Singapore Post reported on Friday that its fiscal first quarter net profit dropped 40.4 percent to S$18.72 million on an exceptional fair value loss on warrants from an associated company, reflecting changes in their market value, and higher tax.
Operating profit, excluding one-off items, rose 1.2 percent on-year in the quarter ended 30 June to S$39.2 million, it said in a filing to SGX before the market open on Friday.
SingPost posted an exceptional loss of S$6.0 million on the fair value loss of the warrants from an associated company, compared with a year-earlier exceptional gain of S$4.0 million last year, mainly on a fair value gain of the same warrants.
Its income tax expense increased 38.8 percent on-year in the quarter to S$11.626 million, SingPost said.
Fiscal first quarter revenue increased 3.3 percent to S$372.6 million, as international mail and last-mile deliveries rose, driven by e-commerce, and property rental income rose, it said.

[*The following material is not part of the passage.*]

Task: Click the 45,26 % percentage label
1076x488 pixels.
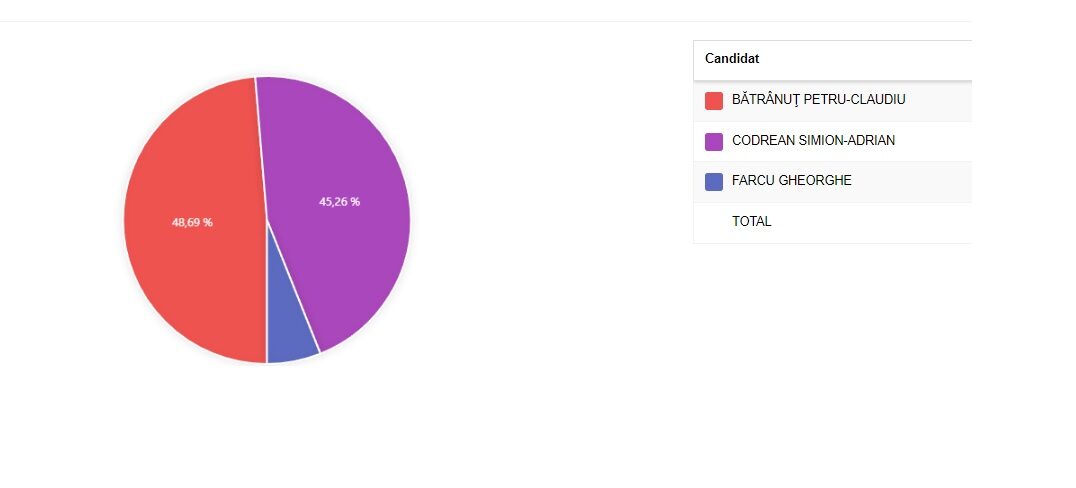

The property segment operating profit rose 67.1 percent on-year in the quarter to S$13.2 million, mainly on rental income from the SingPost Centre retail mall, which saw committed occupancy rise to 96.7 percent by the end of the quarter, it said.
The post and parcel segment operating profit fell 3.8 percent on-year in the quarter to S$41.77 million, it said.

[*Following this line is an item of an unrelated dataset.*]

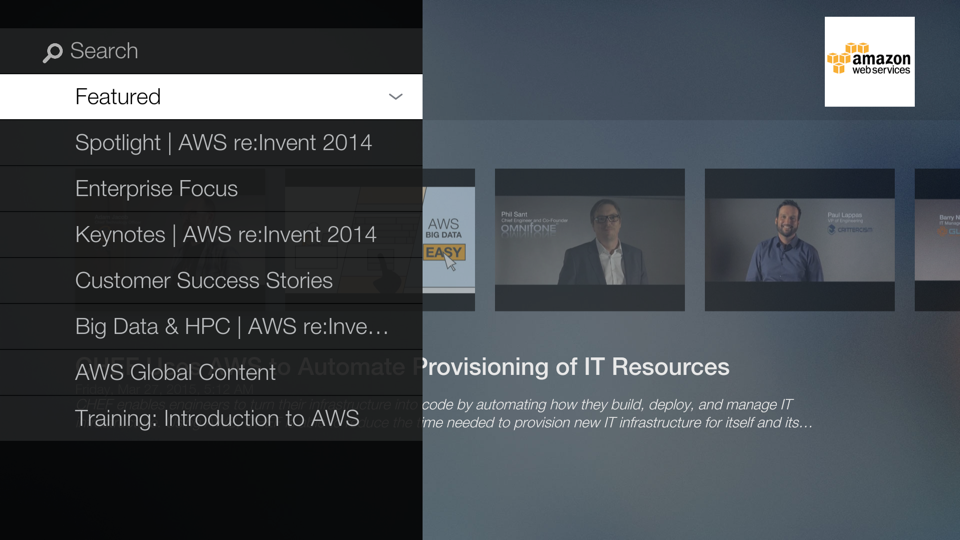This screenshot has width=960, height=540.
Task: Click the Omnitone logo in video thumbnail
Action: pyautogui.click(x=527, y=229)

The e-commerce segment’s operating loss widened to S$9.313 million in the quarter, from a loss of S$4.8 million in the year-earlier quarter, impacted by ongoing efforts to integrate the U.S. businesses, it said. Revenue in the segment fell 4.3 percent on changes in business mix, Singapore Post said.
“Overall, the group continues to benefit from positive global e-commerce trends, with e-commerce-related revenue from across the segments rising 8.8 percent to make up 53.7 percent of group revenue,” SingPost said.
The logistics segment swung to an operating profit of S$86,000 in the quarter, from an operating loss of S$2.45 million in the year-ago period, it said. That was mainly on a turnaround at Quantium Solutions, where losses were reduced by 44.6 percent, it said. But the segment’s revenue fell 2.2 percent, largely on lower freight forwarding volumes, SingPost said.
SingPost declared an interim dividend of 0.5 Singapore cent a share for the quarter, flat with the year-earlier level.
In its outlook, Singapore Post was cautiously upbeat.
“The group remains well-positioned to benefit from the strong growth in global e-commerce and last-mile deliveries,” it said.
“Domestic mail volumes are expected to trend downwards. While international mail has grown due to cross-border e-commerce deliveries, transhipment competition continues to be intense and volumes may come under pressure, especially with higher terminal dues,” SingPost said. “As part of our mitigating measures, we are managing our revenue mix while keeping focused on margins and profitability.”